🤖 AI Summary
This work addresses two key challenges in surround-view camera-based 3D semantic occupancy prediction: geometric misalignment caused by inaccurate depth estimation and extreme spatial imbalance in semantic distribution. To this end, the authors propose Dr.Occ, a novel framework that leverages depth-guided 2D-to-3D view transformation to achieve precise voxel alignment and introduces a region-wise Mixture-of-Experts (MoE) Transformer to adaptively model spatial semantic heterogeneity. High-quality dense depth maps from MoGe-2 are utilized to construct geometric priors, which synergistically enhance occupancy prediction accuracy. Evaluated under the pure vision setting on Occ3D-nuScenes, Dr.Occ achieves a 7.43% improvement in mIoU and a 3.09% gain in IoU, significantly outperforming the BEVDet4D baseline.
📝 Abstract
3D semantic occupancy prediction is crucial for autonomous driving perception, offering comprehensive geometric scene understanding and semantic recognition.
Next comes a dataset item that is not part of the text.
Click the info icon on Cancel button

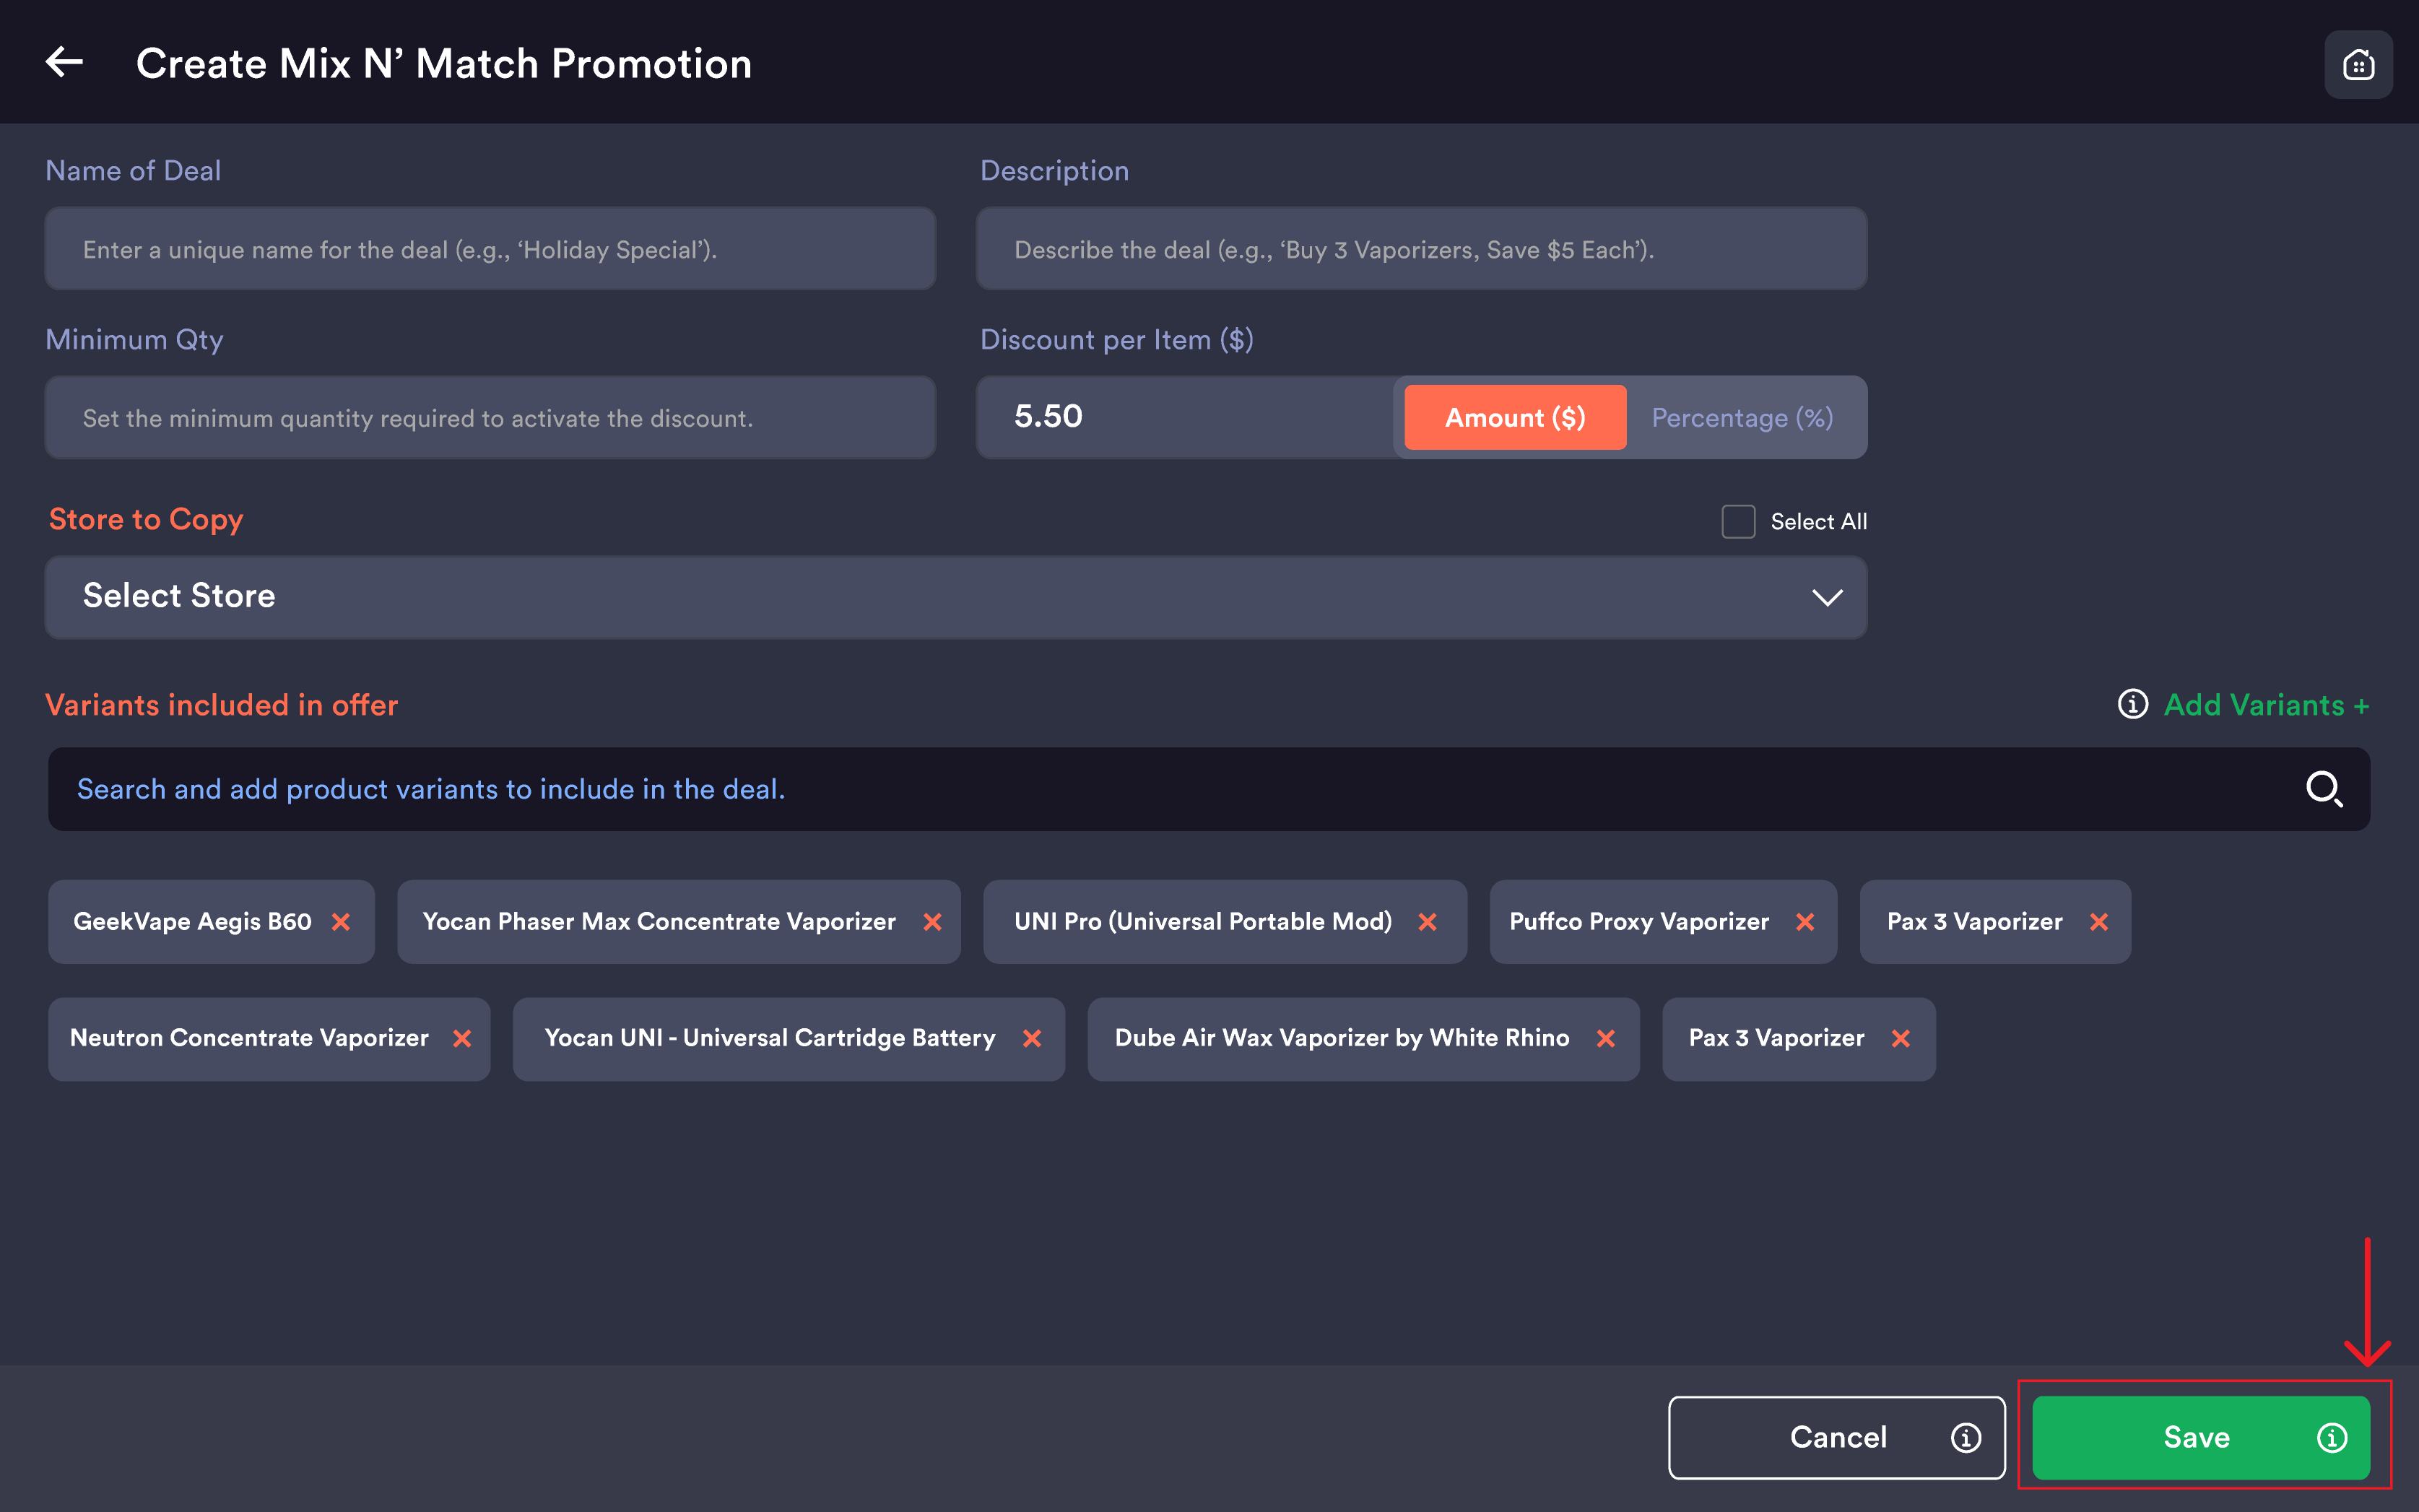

However, existing methods struggle with geometric misalignment in view transformation due to the lack of pixel-level accurate depth estimation, and severe spatial class imbalance where semantic categories exhibit strong spatial anisotropy. To address these challenges, we propose Dr.Occ, a depth- and region-guided occupancy prediction framework. Specifically, we introduce a depth-guided 2D-to-3D View Transformer (D$^2$-VFormer) that effectively leverages high-quality dense depth cues from MoGe-2 to construct reliable geometric priors, thereby enabling precise geometric alignment of voxel features. Moreover, inspired by the Mixture-of-Experts (MoE) framework, we propose a region-guided Expert Transformer (R/R$^2$-EFormer) that adaptively allocates region-specific experts to focus on different spatial regions, effectively addressing spatial semantic variations. Thus, the two components make complementary contributions: depth guidance ensures geometric alignment, while region experts enhance semantic learning. Experiments on the Occ3D-nuScenes benchmark demonstrate that \textbf{Dr.Occ} improves the strong baseline BEVDet4D by 7.43\% mIoU and 3.09\% IoU under the full vision-only setting.